> _Problem requirements_
Transcribe every entry word for word.
......
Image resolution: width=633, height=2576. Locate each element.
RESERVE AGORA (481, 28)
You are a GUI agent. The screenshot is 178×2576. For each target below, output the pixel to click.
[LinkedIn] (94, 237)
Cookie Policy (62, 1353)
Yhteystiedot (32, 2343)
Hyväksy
......
> _Reply to the task_
Image resolution: width=633, height=2576. Locate each element.
RESERVE AGORA (481, 28)
You are a GUI agent. The screenshot is 178×2576. For each target below, output the pixel to click.
[LinkedIn] (94, 237)
Cookie Policy (62, 1353)
Yhteystiedot (32, 2343)
Hyväksy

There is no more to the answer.